WORK TO BE COMPLETED. From the entries that follow, gather each line holding the word "computer".

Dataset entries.

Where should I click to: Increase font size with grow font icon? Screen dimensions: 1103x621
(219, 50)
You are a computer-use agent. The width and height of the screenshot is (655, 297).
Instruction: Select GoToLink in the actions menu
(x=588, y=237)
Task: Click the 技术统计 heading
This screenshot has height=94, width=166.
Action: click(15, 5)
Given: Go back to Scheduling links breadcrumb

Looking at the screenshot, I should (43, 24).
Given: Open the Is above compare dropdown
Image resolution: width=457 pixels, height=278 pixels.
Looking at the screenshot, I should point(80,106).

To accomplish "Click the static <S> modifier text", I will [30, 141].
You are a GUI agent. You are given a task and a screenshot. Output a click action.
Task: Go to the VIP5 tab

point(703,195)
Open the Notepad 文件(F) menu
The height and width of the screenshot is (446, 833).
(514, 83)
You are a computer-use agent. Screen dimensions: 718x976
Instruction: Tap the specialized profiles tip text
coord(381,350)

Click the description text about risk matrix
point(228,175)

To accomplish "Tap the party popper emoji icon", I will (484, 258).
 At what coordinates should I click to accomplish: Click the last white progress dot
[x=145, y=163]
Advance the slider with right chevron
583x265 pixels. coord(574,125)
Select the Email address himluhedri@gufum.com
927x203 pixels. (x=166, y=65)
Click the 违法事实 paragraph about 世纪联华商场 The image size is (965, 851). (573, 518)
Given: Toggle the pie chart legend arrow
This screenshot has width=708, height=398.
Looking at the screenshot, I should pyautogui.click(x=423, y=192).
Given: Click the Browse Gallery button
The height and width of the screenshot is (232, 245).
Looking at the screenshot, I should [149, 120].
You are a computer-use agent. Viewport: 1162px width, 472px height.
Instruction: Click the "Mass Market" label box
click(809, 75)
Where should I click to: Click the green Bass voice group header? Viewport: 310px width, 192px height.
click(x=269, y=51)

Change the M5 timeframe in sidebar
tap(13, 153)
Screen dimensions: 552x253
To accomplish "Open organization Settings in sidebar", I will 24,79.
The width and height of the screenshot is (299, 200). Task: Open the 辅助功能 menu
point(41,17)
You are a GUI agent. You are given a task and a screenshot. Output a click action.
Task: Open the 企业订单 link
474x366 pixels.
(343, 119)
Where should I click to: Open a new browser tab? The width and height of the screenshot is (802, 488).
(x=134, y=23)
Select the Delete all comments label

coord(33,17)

EXPECTED ANSWER.
You are a computer-use agent. The width and height of the screenshot is (655, 297).
You are a computer-use agent. Screen dimensions: 718x976
You are a computer-use agent. Viewport: 1162px width, 472px height.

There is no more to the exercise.